Section: New Results

Characterizing and deploying urban networks

Participants: Ahmed Boubrima, Angelo Furno, Diala Naboulsi, Patrice Raveneau, Walid Bechkit, Marco Fiore, Hervé Rivano, Razvan Stanica.

Collection and Analysis of Mobile Phone Data

Cellular communications are undergoing significant evolutions in order to accommodate the load generated by increasingly pervasive smart mobile devices. At the same time, recent generations of mobile phones, embedding a wide variety of sensors, have fostered the development of open sensing applications, while cellular operators are looking for new services they can provide using the data collected on their side, in the access or the core network.

The analysis of operator-side data is a recently emerged research field, and, apart a few outliers, relevant works cover the period from 2005 to date, with a sensible densification over the last three years. In [9] , we provided a thorough review of the multidisciplinary activities that rely on mobile traffic datasets, identifying major categories and sub-categories in the literature, so as to outline a hierarchical classification of research lines and proposing a complete introductory guide to the research based on mobile traffic analysis. The usage of these datasets in the design of new networking solutions, in order to achieve the so-called cognitive networking paradigm, is discussed in detail in the PhD thesis of Diala Naboulsi [2] , where the examples of green networking and virtualized radio access networks are given.

When constructing a social network from interactions among people (e.g., phone calls, encounters), a crucial task is to define the threshold that separates social from random (or casual) relationships. The ability to accurately identify social relationships becomes essential to applications that rely on a precise description of human routines, such as recommendation systems, forwarding strategies and opportunistic dissemination protocols. We thus proposed a strategy to analyze users' interactions in dynamic networks where entities act according to their interests and activity dynamics [10] . Our strategy allows classifying users interactions, separating random ties from social ones, and unveils significant differences among the dynamics of users' wireless interactions in the datasets.

Furthermore, mobile traffic data has been recently used to characterize the urban environment in terms of urban fabric profiles. While showing promising results, the existing urban fabric detection solutions are built without a clear understanding of the detection process chain.
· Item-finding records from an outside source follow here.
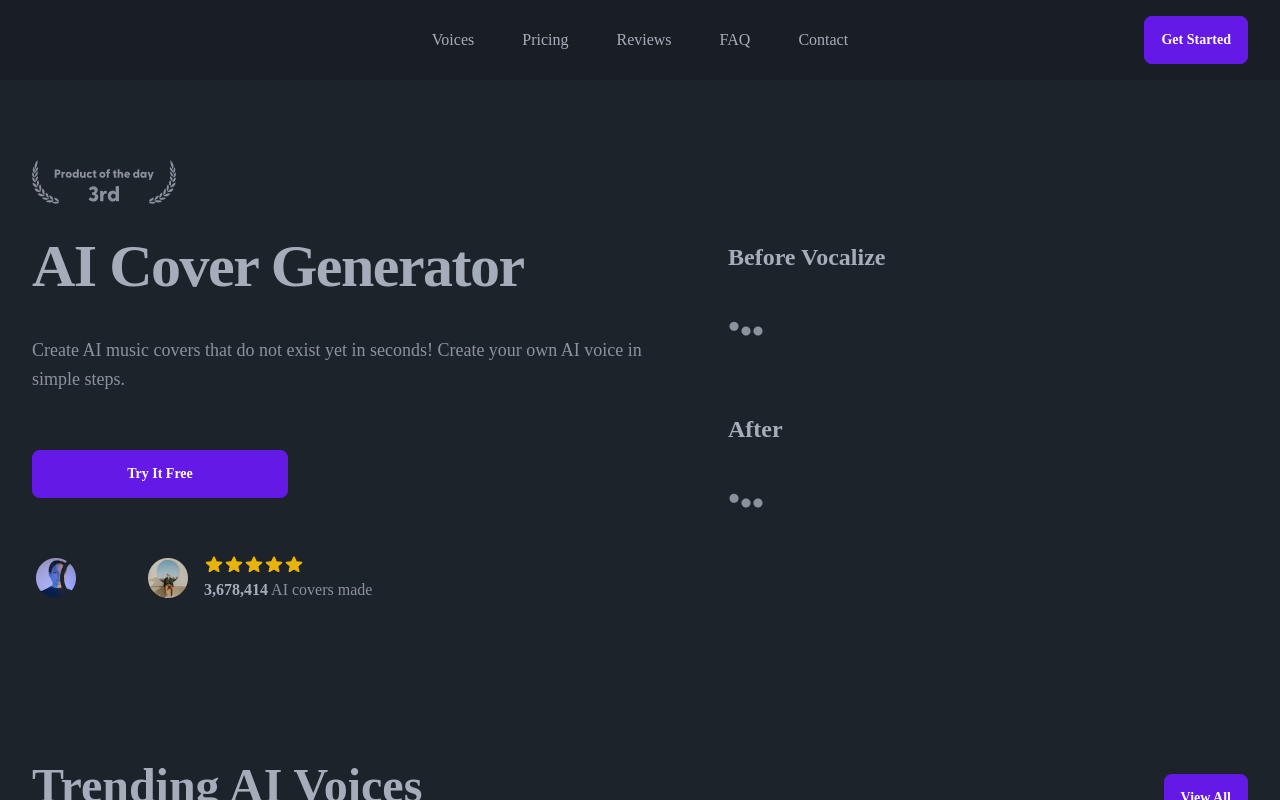Click the AI Cover Generator heading
This screenshot has width=1280, height=800.
point(278,267)
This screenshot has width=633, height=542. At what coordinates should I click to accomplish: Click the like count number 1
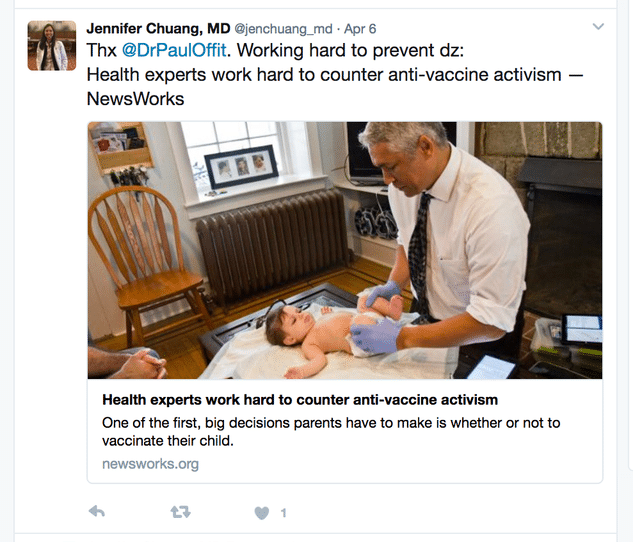click(283, 513)
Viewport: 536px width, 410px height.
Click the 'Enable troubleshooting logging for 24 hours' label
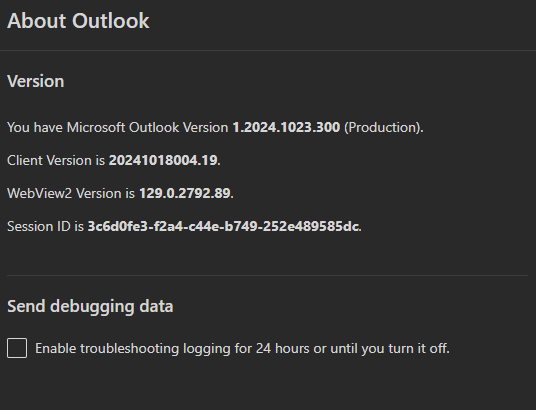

In [16] , we distinguished and analyzed the different steps common to all urban profiling techniques. By evaluating the impact of each step of the process, we were able to propose a new solution that outperforms the state of the art techniques. Our approach uses the weekly periodicity of human activities, as well as a median-based filtering technique, resulting in a better clustering in terms of both coverage and entropy, as shown by results obtained on two large scale mobile traffic datasets covering the urban areas of Milan and Turin, in Italy. The solution proposed in this work was selected among the 10 finalists of the Telecom Italia Big Data challenge.
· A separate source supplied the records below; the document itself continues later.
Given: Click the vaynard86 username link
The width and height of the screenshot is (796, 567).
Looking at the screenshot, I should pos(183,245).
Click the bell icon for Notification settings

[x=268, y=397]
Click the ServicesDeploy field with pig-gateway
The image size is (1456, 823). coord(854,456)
A second source of mobile data is the smartphone itself. In the context of the PrivaMov project, funded by the Labex IMU, we developed and deployed a data collection platform on more than 100 Android devices. A first step in the study of this enormous dataset (more than 50 Gb have been collected to date) was presented in [21] , with a focus on the extraction of user mobility information and Wi-Fi mapping. This led us to the study of Wi-Fi tracking, a method relying on signals emitted by portable devices to track individuals for commercial, security or surveillance purposes. Wi-Fi tracking has the potential to passively track a large fraction of the population and is therefore an ideal population surveillance technology and a serious privacy threat. In [19] , we argue that Wi-Fi routers make an ideal building block to create a large scale Wi-Fi tracking system, showing how they can be easily turned into Wi-Fi tracking devices through software modification. We provided a first evaluation of the tracking capabilities of an hypothetical Wi-Fi tracking system through a set of simulations based on real-world datasets. Results showed that the spatial distribution of Wi-Fi routers is such that compromising even a small fraction of Wi-Fi routers is sufficient to track people for a large fraction of the time.
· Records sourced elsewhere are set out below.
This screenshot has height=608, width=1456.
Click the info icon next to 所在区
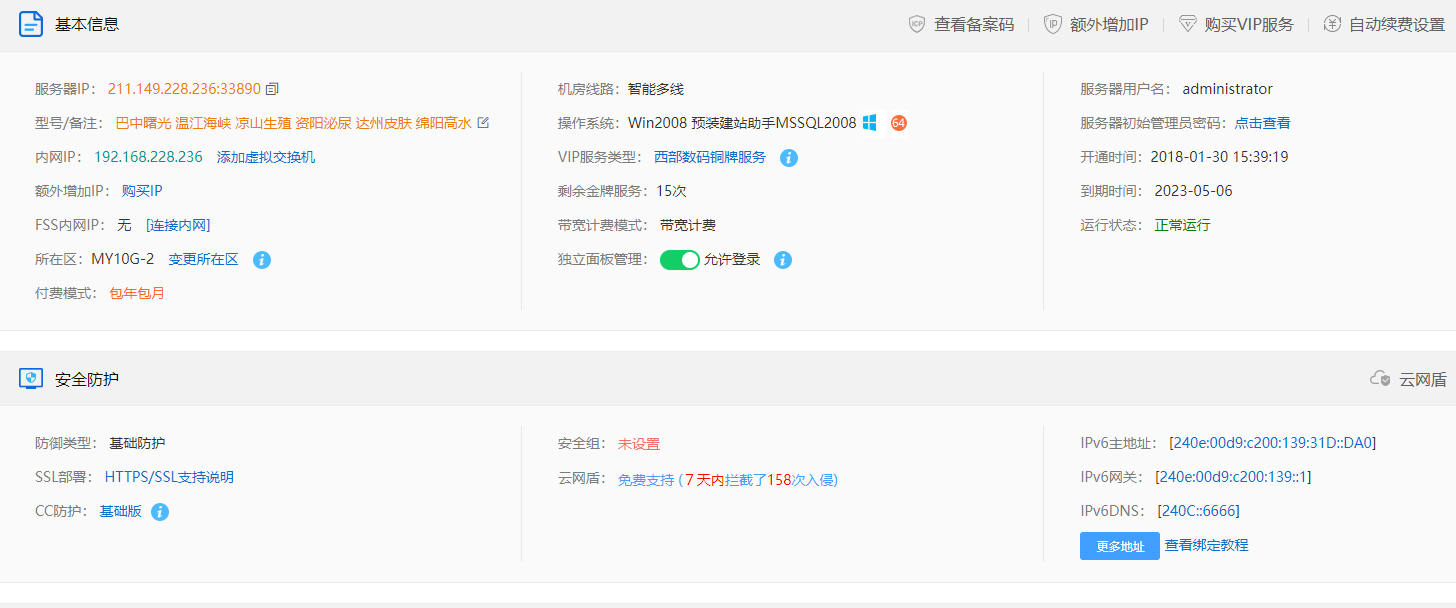pyautogui.click(x=261, y=259)
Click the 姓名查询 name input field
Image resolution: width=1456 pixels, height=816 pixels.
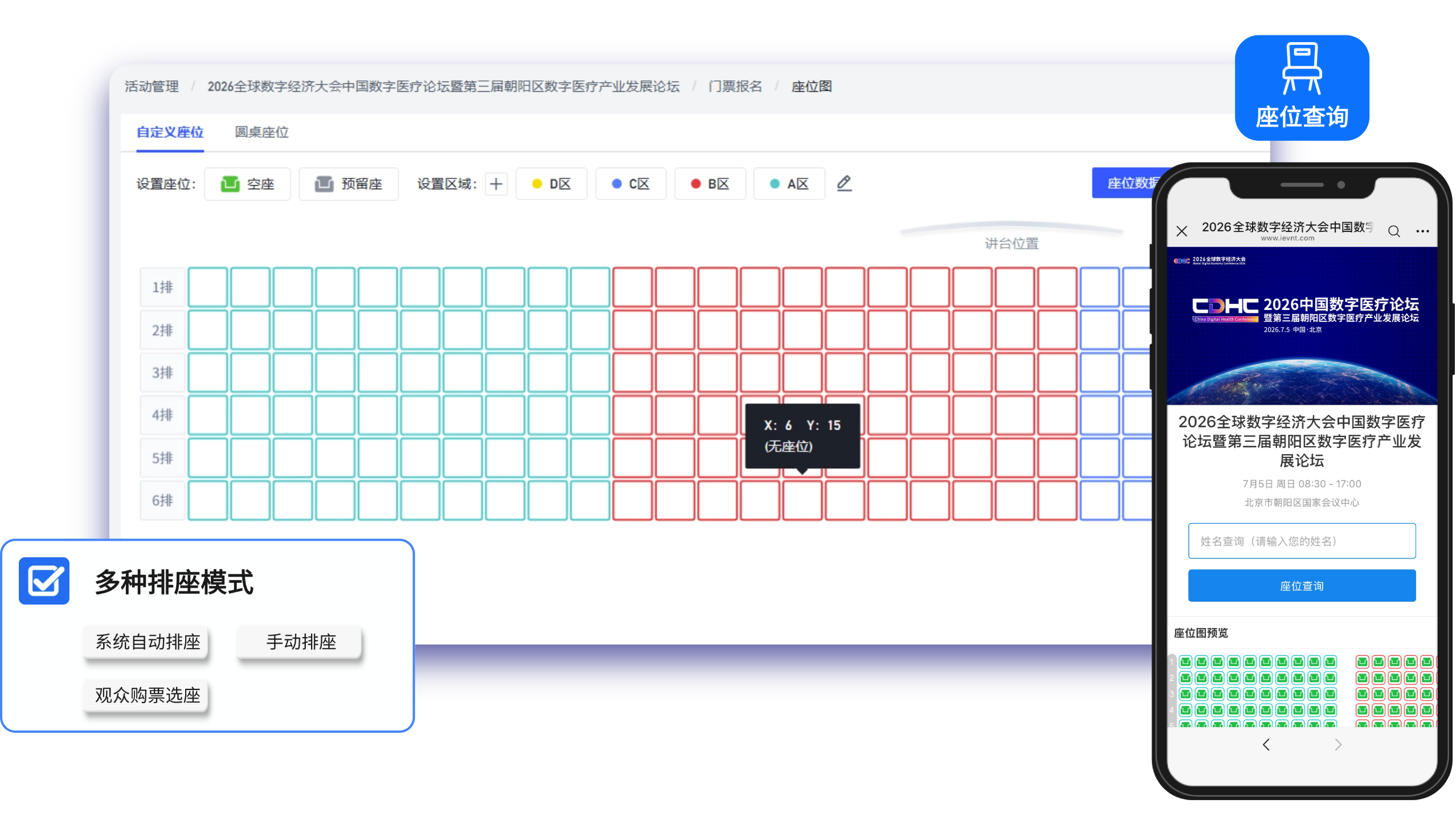click(x=1302, y=541)
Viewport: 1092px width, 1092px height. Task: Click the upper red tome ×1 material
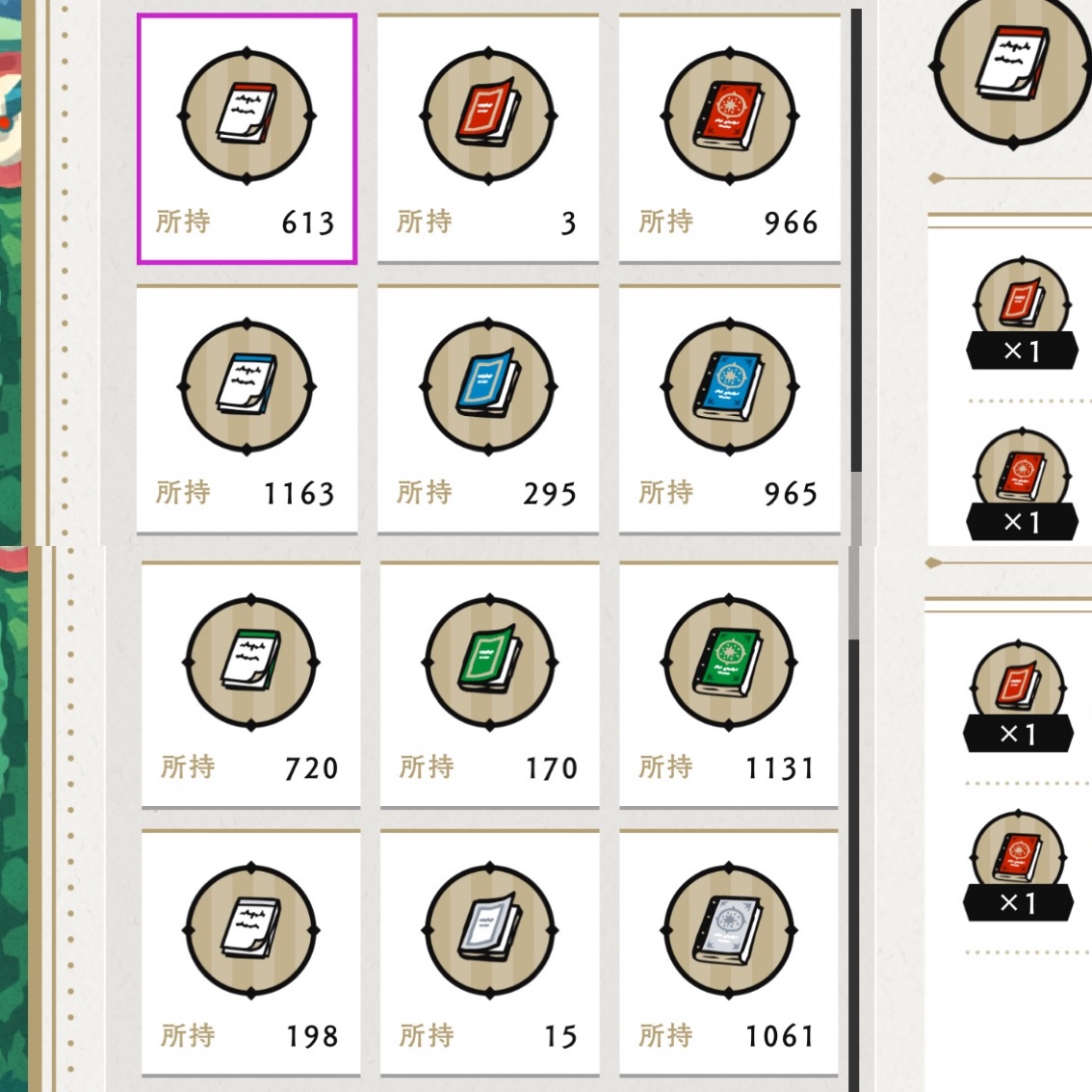[x=1022, y=484]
Preservation of user privacy is therefore paramount in the publication of datasets that contain fine-grained information about individuals. The problem is especially critical in the case of mobile traffic datasets collected by cellular operators, as discussed above, as they feature high subscriber trajectory uniqueness and they are resistant to anonymization through spatiotemporal generalization. In [17] , we first unveiled the reasons behind such undesirable features of mobile traffic datasets, by leveraging an original measure of the anonymizability of users’ mobile fingerprints. Building on such findings, we proposed GLOVE, an algorithm that grants k-anonymity of trajectories through specialized generalization. We evaluated our methodology on two nationwide mobile traffic datasets, and show that it achieves k-anonymity while preserving a substantial level of accuracy in the data.

Deployment of Wireless Sensor Networks for Pollution Monitoring

Recently, air pollution monitoring emerged as one of the main services of smart cities because of the increasing industrialization and the massive urbanization. Wireless Sensor Networks are a suitable technology for this purpose, thanks to their substantial benefits including low cost and autonomy. Minimizing the deployment cost is one of the major challenges in the design of such networks, therefore sensors positions have to be carefully determined. In [13] , we proposed two integer linear programming formulations based on real pollutants dispersion modeling to deal with the minimum cost sensor network deployment for air pollution monitoring. We illustrated the concept by applying our models on real world data, namely the Nottingham City street lights. We compared the two models in terms of execution time and showed that the second flow-based formulation is much better. We finally conducted extensive simulations to study the impact of some parameters and derive some guidelines for efficient urban sensor deployment for air pollution monitoring.